10/06/2026
Giugno è il mese del Pride — il silenzio rotto dal coraggio di chi ha cominciato la lotta a Stonewall nel 1969 e non ha smesso. Celebriamo quella lotta ricordando il coraggio di chi l’ha cominciata anche per noi.
La celebriamo, tuttavia, con un pensiero anche a chi quella lotta non può ancora combatterla — chi non ha voce per farsi sentire, né occhi intorno in cui guardarsi e riconoscersi, né un paese o una comunità in cui sentirsi esistere senza rischio.
Umanità spesso in transito, migrante o in fuga, che non ha tempo di esistere se non come forza lavoro, come rider per strada, come schiavə nei campi sotto il sole estivo, come essere invisibile nei cantieri, nelle cucine o tra le mura di una casa.

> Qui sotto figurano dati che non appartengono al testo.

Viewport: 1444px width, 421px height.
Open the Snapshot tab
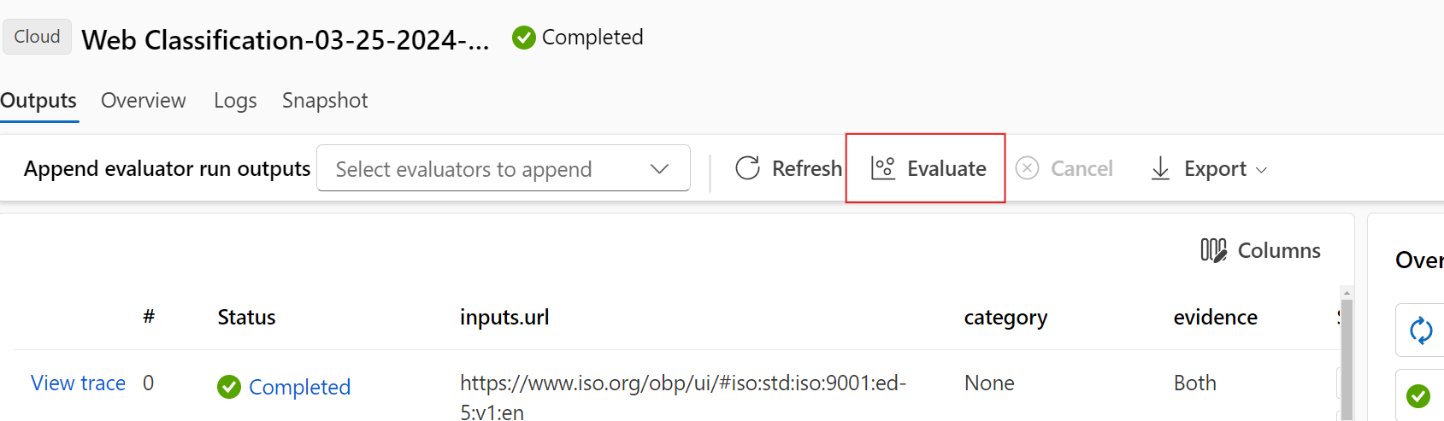[x=325, y=101]
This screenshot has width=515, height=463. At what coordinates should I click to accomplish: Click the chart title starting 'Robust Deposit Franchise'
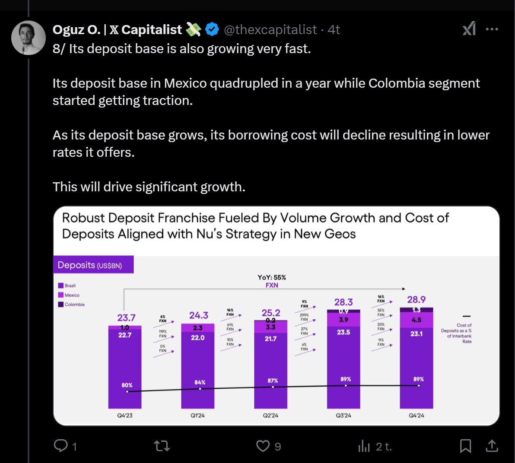tap(255, 225)
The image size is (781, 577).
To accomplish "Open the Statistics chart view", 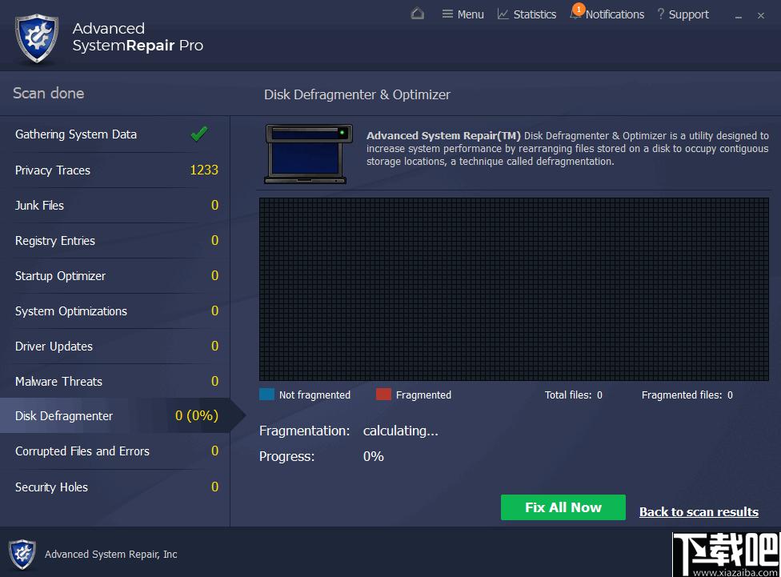I will (x=527, y=14).
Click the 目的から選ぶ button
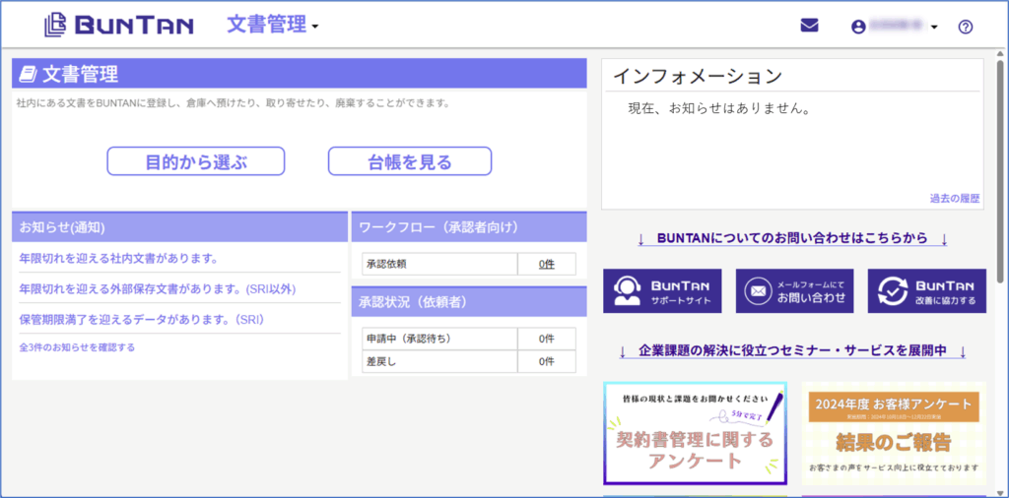Viewport: 1009px width, 498px height. point(195,161)
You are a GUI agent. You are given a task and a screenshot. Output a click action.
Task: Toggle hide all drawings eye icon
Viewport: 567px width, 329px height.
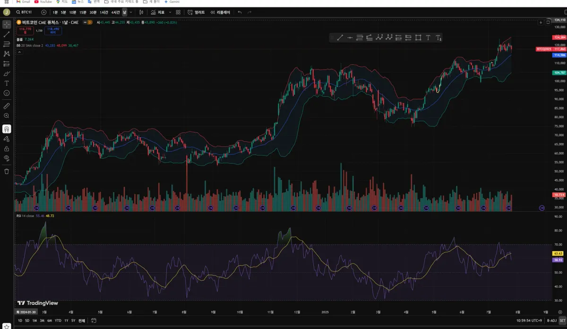(x=7, y=158)
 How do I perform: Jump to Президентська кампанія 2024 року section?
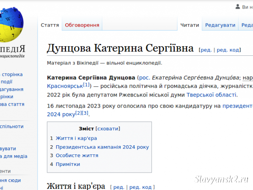102,147
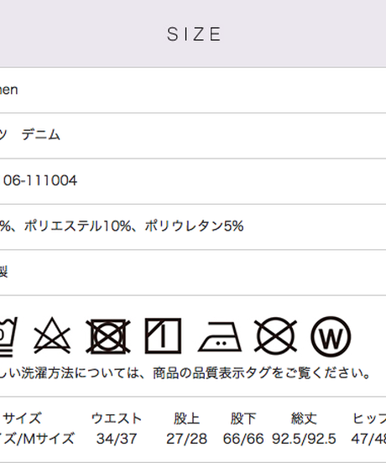Click the ポリウレタン5% material text

click(x=194, y=226)
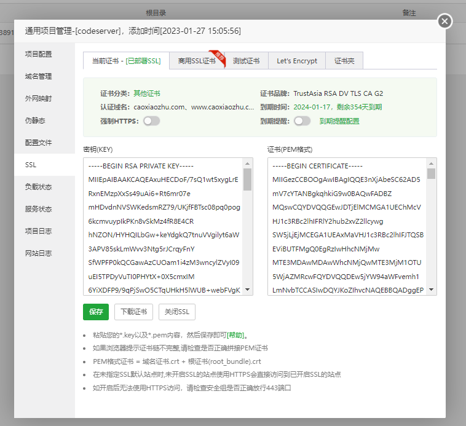
Task: Select 域名管理 in the sidebar
Action: click(x=38, y=76)
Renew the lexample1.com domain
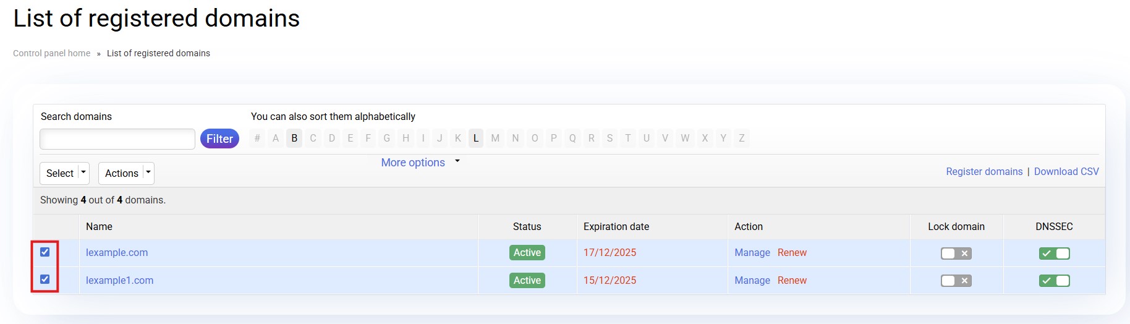Image resolution: width=1130 pixels, height=324 pixels. (x=792, y=280)
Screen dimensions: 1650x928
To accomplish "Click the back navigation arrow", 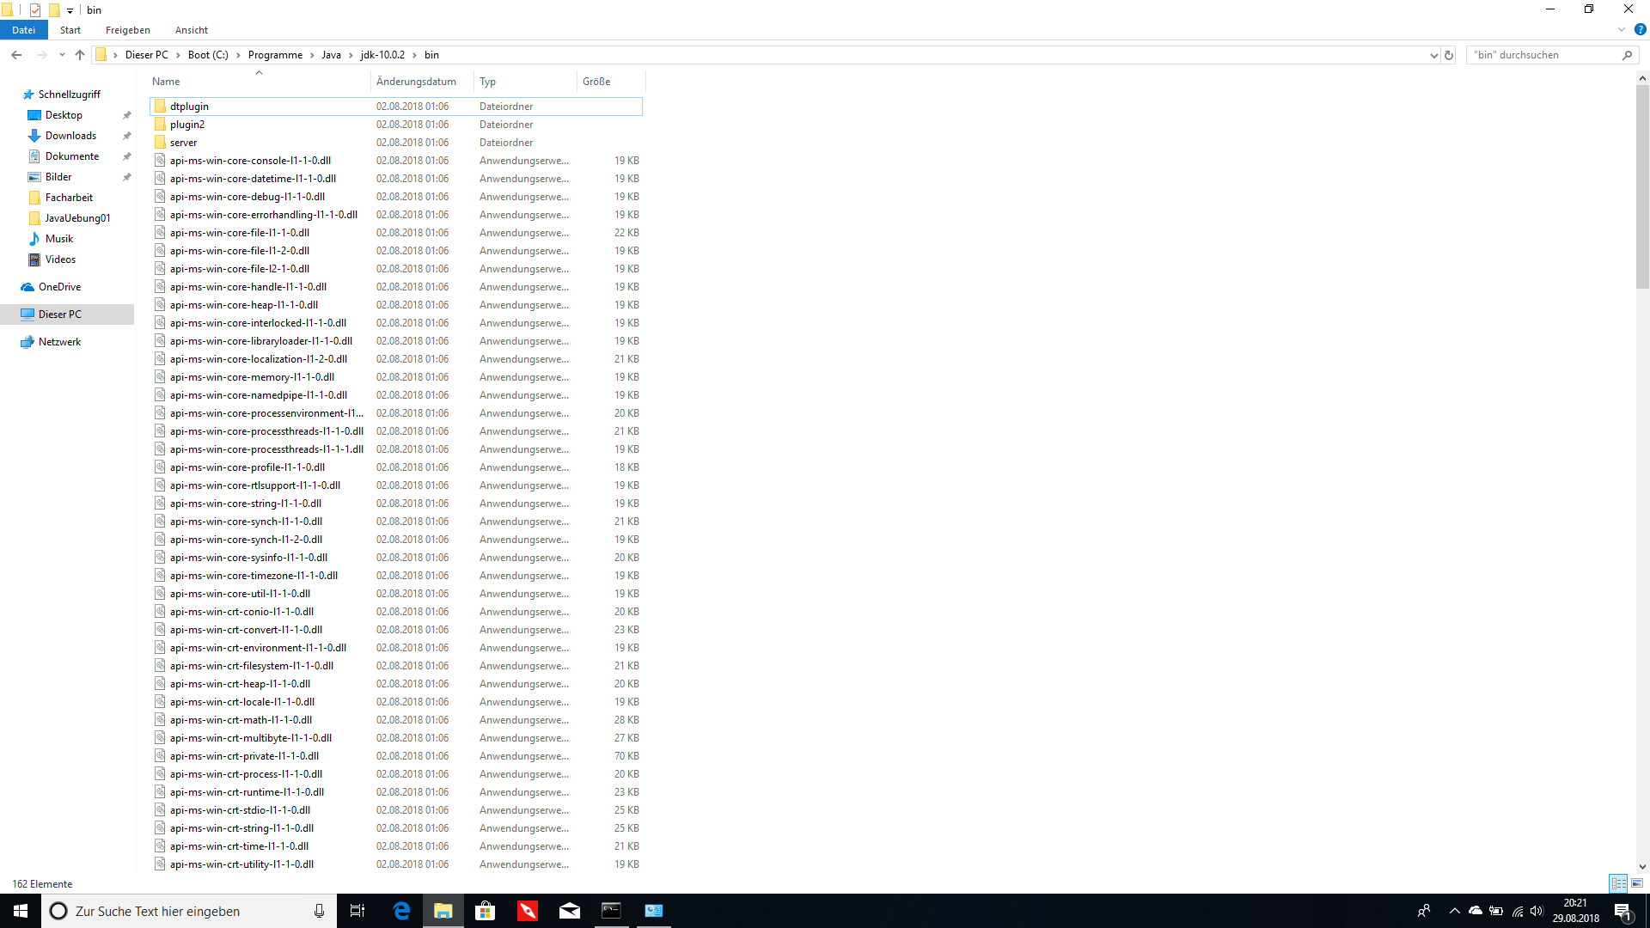I will [x=17, y=53].
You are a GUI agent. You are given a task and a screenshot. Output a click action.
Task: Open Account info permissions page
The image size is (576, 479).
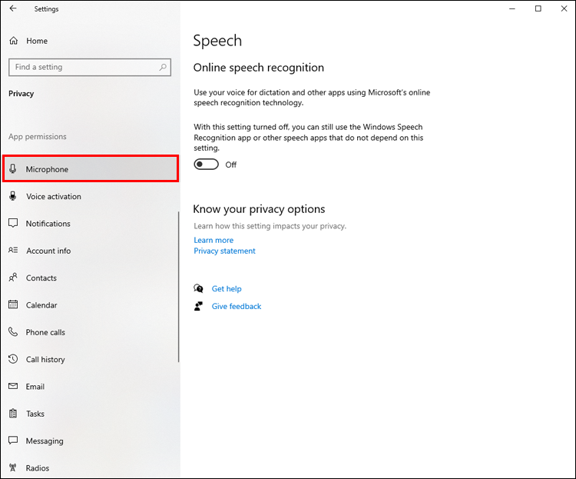(48, 251)
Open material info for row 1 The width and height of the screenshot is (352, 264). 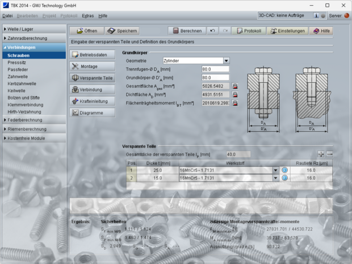(285, 170)
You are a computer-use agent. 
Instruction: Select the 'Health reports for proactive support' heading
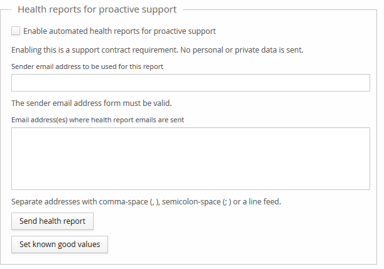click(x=97, y=9)
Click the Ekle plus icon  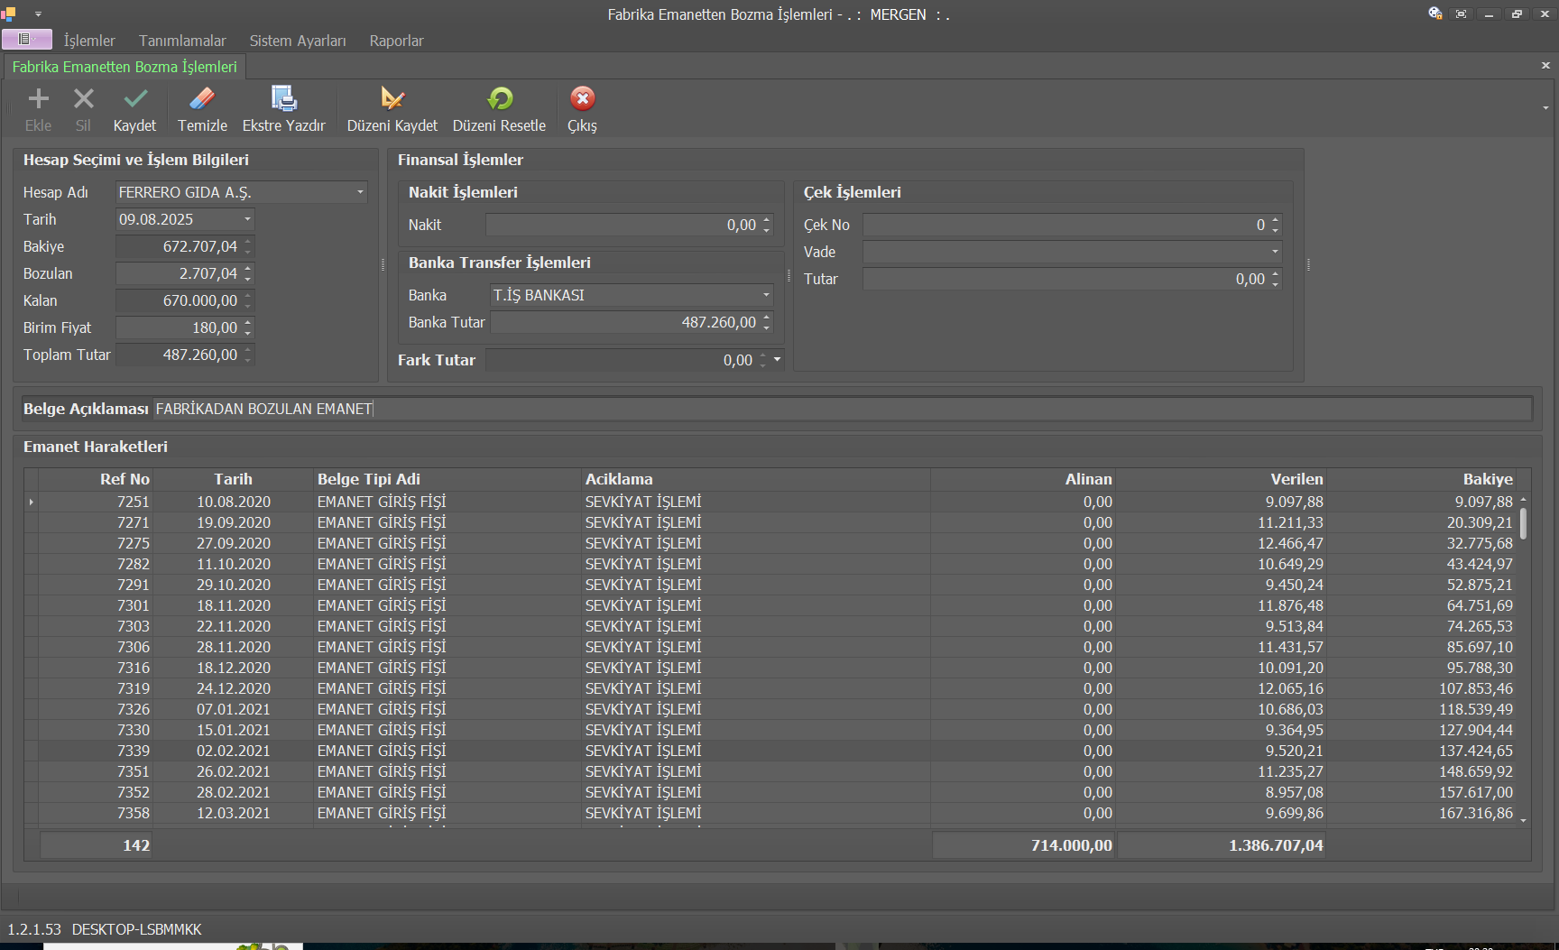[x=38, y=99]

Questo mese celebriamo chi ancora non ha diritto di esistenza perché non troviamo sempre, in fondo, il tempo di ricordarcene, troppo presi dalla fatica del nostro vivere.
Noi continuiamo a essere il vostro corpo e la vostra voce, a volte flebile ma sempre arrabbiata, per urlare le vostra rabbia, ascoltare le vostre parole, alzare le vostre bandiere.